23. Embora não o assinale expressamente–salvo no que se refere ao direito de propriedade, em que sim o faz -, Faúndez Ledesma parece sustentar que as medidas provisórias apenas poderiam ser determinadas para proteger o direito à vida e o direito à integridade pessoal. No entanto, com base nos argumentos e na jurisprudência que expusemos, parece claro que tais medidas podem sim serem adotadas em relação a outros direitos. A alusão ao direito de propriedade se encontra em Faúndez Ledesma (2004, p. 547). Por sua vez, Jo M. Pasqualucci aprecia uma evolução a respeito, anotando que “[e]m casos mais recentes, a Corte parece ter ampliado sua interpretação de dano irreparável para incluir qualquer tipo de dano irreparável às pessoas. Por exemplo, uma pessoa ou comunidade de pessoas pode sofrer dano irreparável em certos casos se suas terras ancestrais forem devastadas e despojadas de árvores. As pessoas também podem sofrer dano irreparável em certos casos se são privadas de suas posses pessoais ou de sua forma de ganhar a vida. A Corte – acrescenta a autora–deveria considerar se a ação com a qual se ameaça causará dano a uma pessoa de tal maneira que uma indenização pecuniária não a compensará pela perda. Se este for o caso, e o dano for sério, a Corte deveria ordenar medidas provisórias.” (PASQUALUCCI, 2003, a tradução é do autor).
24. Ver a esse respeito também, dentre outros, os casos Pueblo Indígena Sarayaku (CORTE INTERAMERICANA DE DERECHOS HUMANOS, 2004e) e Comunidad Kankuamo (CORTE INTERAMERICANA DE DERECHOS HUMANOS, 2004f).

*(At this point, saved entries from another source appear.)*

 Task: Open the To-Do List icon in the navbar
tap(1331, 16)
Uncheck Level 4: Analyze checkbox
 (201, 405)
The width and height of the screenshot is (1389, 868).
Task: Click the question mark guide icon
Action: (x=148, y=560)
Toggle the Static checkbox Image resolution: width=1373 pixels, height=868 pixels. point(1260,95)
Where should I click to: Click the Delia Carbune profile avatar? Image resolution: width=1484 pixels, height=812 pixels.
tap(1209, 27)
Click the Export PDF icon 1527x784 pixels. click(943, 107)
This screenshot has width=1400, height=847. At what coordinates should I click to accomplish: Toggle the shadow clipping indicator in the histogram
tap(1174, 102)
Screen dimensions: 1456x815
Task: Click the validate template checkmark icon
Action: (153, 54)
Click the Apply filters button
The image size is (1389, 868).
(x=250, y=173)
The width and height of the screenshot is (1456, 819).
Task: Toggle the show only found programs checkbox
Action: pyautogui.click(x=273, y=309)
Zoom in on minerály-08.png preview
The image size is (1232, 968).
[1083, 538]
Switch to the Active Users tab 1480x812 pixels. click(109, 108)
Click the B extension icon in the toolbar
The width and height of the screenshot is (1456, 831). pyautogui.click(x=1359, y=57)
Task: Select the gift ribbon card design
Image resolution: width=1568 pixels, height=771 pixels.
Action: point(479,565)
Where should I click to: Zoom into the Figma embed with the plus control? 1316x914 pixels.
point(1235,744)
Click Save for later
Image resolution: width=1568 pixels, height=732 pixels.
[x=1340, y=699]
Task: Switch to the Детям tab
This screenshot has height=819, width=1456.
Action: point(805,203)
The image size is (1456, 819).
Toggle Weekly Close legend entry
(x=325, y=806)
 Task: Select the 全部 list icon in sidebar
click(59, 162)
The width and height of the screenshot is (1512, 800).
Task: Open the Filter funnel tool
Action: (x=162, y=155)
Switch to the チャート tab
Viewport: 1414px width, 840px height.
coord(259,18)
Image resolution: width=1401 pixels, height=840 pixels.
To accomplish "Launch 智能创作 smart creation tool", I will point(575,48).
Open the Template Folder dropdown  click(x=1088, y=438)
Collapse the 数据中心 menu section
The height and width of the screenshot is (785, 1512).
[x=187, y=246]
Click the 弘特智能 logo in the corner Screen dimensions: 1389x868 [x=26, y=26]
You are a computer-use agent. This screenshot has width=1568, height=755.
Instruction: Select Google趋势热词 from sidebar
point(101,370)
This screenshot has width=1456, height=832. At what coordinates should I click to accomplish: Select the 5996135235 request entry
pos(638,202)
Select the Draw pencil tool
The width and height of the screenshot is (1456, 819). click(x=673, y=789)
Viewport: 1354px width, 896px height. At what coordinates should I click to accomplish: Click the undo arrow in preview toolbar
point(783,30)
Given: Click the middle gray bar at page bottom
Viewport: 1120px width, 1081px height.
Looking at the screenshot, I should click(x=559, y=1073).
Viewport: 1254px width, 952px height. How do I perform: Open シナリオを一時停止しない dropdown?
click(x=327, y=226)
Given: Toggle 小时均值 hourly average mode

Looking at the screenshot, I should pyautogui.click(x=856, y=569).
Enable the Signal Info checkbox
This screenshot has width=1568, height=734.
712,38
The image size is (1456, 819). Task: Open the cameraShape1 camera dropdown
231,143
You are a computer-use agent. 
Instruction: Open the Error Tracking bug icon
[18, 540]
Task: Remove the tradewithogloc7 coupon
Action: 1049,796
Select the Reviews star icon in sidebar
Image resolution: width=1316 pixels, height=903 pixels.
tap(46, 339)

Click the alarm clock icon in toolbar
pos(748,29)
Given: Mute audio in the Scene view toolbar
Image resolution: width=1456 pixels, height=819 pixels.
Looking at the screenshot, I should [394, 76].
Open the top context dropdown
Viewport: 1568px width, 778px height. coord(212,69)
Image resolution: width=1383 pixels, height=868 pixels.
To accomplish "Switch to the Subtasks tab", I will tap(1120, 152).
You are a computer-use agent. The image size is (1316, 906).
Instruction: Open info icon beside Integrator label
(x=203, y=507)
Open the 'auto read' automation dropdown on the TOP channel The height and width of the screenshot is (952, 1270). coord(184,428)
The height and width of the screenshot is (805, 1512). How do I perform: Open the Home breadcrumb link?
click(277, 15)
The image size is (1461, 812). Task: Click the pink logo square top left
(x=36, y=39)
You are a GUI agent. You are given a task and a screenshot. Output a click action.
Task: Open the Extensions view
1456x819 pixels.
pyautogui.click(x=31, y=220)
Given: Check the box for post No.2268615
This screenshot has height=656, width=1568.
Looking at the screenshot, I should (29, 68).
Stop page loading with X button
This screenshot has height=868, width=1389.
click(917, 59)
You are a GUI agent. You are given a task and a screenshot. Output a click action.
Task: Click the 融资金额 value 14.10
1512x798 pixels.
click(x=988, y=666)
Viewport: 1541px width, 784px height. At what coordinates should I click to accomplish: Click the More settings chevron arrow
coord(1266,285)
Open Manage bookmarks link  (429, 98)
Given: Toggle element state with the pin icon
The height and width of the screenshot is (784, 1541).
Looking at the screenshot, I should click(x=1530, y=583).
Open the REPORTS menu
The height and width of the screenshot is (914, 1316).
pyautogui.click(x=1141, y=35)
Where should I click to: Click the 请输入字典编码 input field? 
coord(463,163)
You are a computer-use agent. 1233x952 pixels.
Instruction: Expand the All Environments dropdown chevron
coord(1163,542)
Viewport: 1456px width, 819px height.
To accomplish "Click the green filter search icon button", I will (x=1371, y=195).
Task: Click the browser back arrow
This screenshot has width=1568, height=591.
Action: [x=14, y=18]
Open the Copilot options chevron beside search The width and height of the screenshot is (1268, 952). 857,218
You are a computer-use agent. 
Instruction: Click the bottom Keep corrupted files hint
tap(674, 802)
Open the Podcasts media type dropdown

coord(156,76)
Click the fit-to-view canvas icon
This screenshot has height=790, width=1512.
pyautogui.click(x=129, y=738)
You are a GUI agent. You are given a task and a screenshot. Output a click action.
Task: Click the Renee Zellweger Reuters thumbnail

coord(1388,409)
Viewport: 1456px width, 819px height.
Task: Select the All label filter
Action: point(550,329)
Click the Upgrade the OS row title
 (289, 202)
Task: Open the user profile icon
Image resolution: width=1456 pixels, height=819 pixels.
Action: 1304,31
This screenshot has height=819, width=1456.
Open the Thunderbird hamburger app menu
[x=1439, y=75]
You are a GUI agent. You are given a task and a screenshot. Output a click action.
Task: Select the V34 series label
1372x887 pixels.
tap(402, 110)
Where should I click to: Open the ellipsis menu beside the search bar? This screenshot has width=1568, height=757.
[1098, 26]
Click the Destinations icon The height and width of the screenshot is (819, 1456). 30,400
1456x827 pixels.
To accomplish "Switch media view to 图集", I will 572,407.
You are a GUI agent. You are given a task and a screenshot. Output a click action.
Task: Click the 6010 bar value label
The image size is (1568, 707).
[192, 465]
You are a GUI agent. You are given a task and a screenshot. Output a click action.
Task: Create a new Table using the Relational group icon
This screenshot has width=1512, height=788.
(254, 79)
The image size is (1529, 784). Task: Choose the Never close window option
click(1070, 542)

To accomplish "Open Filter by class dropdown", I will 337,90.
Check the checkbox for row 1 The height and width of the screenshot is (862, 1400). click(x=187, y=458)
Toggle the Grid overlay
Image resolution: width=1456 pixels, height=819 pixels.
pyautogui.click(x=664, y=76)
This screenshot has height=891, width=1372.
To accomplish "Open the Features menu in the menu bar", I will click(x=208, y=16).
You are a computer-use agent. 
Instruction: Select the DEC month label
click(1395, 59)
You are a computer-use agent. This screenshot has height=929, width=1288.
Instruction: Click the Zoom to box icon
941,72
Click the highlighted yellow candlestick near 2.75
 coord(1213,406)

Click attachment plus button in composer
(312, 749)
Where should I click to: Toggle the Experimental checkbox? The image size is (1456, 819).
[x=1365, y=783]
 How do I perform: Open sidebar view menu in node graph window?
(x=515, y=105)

25. De acordo com tais medidas, emitidas aproximadamente dois meses depois que os Estados Unidos começaram a transferir detentos para sua base em Guantánamo, a CIDH solicitou ao Estado que adotesse as medidas de urgência necessárias para que um tribunal competente determinasse a situação jurídica dos beneficiários. Em 2005, a Comissão ampliou as medidas cautelares, solicitando aos Estados Unidos “que investigue a fundo e de maneira imparcial todas as notícias de tortura e outros tratamentos cruéis, desumanos ou degradantes, e que leve a juízo e puna os responsáveis”. Posteriormente, a CIDH aprovou a Resolução No 1/06 “urgindo os Estados Unidos a fechar o centro de detenção de Guantánamo de forma imediata, a transferir os detentos em total cumprimento ao Direito Internacional Humanitário e ao Direito Internacional dos Direitos Humanos, e a adotar todas as medidas necessárias para assegurar que os detentos tenham acesso a um processo judicial justo e transparente perante uma autoridade competente, independente e imparcial.” As citações são do Comunicado de Imprensa da Comissão Interamericana de Direitos Humanos 02/09, de 27 de janeiro de 2009.
26. Assim, foram concedidas cautelares pela Comissão Interamericana a respeito de pessoas privadas de liberdade que sofriam de tuberculose, diabetes, obstrução completa da veia aorta e gangrena nos membros inferiores, abcesso nas costas, dificuldades respiratórias, infecção crônica de um ouvido e úlcera duodenal, problemas nas próstatas, etc.